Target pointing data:
•••••

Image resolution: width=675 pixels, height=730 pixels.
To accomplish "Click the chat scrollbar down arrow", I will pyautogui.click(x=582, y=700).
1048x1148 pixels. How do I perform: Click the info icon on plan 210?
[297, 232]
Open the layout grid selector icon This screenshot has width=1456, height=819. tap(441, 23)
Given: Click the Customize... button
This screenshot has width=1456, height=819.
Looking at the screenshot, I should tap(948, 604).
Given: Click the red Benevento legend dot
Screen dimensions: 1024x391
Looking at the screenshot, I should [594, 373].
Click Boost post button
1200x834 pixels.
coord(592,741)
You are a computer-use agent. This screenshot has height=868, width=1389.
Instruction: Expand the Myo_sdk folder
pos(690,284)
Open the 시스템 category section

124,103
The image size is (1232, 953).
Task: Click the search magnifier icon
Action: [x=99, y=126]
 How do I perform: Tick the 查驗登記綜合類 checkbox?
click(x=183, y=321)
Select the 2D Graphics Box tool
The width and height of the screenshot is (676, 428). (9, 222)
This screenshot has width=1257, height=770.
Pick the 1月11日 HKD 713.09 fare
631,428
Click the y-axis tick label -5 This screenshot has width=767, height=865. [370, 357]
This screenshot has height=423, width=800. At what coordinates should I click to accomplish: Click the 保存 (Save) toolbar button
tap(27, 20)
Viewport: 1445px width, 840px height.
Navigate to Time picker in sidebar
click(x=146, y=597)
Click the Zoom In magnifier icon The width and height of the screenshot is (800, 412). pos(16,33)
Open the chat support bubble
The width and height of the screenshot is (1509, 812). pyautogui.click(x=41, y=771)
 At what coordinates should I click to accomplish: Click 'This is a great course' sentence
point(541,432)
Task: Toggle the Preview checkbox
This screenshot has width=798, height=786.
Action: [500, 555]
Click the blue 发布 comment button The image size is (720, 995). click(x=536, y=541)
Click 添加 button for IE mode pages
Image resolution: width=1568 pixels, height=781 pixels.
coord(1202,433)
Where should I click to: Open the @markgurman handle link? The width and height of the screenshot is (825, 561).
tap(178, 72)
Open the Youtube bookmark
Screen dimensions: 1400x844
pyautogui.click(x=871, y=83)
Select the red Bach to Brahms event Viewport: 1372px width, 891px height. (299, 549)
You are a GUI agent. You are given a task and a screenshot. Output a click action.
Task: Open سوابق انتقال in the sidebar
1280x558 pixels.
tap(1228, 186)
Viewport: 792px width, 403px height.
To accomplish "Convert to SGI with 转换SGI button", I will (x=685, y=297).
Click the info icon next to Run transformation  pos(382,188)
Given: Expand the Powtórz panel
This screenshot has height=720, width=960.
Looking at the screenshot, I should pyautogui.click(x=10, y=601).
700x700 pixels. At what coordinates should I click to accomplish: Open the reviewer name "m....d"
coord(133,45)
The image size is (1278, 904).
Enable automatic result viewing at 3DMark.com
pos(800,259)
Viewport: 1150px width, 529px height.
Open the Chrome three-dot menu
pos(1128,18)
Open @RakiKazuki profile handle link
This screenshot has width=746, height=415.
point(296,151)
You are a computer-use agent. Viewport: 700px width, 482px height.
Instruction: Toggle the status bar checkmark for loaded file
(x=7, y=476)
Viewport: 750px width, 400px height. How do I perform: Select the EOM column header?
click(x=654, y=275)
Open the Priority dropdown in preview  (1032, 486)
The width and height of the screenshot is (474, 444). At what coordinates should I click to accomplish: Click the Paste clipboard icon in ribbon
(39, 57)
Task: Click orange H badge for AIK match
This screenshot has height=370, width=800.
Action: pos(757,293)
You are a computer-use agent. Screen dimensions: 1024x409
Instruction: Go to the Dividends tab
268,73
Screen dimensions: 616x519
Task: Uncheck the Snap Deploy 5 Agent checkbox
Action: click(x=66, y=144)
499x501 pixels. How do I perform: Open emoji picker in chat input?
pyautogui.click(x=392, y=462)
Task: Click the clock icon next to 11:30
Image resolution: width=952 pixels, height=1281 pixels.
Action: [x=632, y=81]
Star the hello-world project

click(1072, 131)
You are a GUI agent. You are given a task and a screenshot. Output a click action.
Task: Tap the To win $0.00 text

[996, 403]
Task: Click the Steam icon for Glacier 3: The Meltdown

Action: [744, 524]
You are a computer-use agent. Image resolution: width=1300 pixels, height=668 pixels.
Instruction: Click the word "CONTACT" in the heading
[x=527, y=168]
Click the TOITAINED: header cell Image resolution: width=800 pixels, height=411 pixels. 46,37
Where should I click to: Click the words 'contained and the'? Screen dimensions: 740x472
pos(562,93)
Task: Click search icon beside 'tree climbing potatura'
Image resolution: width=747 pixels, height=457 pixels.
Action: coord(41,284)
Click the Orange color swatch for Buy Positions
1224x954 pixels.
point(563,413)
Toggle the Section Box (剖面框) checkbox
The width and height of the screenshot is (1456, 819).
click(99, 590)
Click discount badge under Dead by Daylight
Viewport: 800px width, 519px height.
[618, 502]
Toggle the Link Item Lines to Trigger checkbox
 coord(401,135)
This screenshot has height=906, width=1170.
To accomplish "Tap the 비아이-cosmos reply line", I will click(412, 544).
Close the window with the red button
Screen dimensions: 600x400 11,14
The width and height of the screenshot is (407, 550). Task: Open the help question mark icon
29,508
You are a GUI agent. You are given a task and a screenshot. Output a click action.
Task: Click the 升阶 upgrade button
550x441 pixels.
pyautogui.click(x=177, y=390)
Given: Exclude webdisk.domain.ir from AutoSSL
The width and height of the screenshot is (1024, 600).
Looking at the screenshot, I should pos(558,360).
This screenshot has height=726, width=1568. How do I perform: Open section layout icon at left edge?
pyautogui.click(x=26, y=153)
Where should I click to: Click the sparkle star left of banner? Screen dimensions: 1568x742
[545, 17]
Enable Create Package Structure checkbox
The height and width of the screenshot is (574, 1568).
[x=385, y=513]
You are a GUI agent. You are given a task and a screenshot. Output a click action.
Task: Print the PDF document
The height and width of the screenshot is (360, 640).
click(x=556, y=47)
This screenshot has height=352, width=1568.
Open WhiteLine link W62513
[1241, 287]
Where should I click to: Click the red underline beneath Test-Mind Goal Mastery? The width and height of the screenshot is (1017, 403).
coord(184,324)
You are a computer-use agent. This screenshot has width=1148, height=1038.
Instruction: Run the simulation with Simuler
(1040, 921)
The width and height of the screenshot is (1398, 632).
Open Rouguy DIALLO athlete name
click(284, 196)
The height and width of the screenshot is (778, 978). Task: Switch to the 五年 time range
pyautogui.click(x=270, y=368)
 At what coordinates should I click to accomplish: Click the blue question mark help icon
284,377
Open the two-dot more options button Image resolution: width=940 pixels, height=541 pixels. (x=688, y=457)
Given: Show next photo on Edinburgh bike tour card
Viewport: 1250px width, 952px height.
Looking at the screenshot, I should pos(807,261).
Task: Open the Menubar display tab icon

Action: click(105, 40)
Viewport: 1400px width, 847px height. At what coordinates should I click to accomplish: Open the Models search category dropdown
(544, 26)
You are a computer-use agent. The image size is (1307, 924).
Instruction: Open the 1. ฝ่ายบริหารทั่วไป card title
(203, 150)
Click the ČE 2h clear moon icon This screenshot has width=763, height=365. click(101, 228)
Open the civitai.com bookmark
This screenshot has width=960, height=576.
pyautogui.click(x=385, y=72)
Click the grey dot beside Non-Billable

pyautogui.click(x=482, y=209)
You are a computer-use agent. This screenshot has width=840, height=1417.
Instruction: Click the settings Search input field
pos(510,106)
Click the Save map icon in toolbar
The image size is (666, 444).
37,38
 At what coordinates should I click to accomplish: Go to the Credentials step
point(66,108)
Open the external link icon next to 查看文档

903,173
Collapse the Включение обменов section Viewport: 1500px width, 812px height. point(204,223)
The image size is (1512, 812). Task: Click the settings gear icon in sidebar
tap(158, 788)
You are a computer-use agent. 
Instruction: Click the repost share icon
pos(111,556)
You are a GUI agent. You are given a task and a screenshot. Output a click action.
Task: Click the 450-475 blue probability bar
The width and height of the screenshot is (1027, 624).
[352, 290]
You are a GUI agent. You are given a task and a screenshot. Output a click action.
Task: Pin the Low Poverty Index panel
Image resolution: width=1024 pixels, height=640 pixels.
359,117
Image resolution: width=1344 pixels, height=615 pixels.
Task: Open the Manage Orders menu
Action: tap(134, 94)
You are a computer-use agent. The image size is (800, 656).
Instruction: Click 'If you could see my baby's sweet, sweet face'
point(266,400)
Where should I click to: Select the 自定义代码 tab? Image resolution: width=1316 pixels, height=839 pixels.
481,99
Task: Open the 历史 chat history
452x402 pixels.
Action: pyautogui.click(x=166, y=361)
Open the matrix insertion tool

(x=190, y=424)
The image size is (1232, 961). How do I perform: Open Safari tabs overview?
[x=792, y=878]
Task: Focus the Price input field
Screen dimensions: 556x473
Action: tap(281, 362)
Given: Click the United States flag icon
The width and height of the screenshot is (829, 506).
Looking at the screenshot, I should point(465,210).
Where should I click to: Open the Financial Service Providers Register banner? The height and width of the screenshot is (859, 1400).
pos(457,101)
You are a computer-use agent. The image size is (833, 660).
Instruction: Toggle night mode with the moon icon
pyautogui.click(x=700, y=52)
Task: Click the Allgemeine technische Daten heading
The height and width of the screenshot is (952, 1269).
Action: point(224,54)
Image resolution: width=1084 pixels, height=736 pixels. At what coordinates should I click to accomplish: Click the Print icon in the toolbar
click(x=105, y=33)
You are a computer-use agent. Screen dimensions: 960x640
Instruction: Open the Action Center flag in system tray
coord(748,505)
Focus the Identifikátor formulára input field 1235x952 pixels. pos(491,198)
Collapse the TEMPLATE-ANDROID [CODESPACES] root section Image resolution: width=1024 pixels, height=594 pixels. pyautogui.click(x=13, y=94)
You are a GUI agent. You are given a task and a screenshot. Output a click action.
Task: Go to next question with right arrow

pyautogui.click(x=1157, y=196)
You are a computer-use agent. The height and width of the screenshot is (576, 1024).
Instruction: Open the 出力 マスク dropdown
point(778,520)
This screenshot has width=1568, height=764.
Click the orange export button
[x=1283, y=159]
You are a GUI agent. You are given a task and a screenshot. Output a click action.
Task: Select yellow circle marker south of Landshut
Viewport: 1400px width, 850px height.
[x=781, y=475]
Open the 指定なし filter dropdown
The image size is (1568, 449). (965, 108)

•••••

### EXERCISE REQUIREMENTS
Convert the stretch of records from the line containing "You are a computer-use agent. The height" through the line containing "[x=1283, y=159]" into a two-column CSV with the headers input and output. Give one row per record, with its text under input and its answer under output, each in a single quoted field with line breaks replaced by spaces.

### EXERCISE OUTPUT
input,output
"You are a computer-use agent. The height and width of the screenshot is (576, 1024). Instruction: Open the 出力 マスク dropdown","point(778,520)"
"This screenshot has width=1568, height=764. Click the orange export button","[x=1283, y=159]"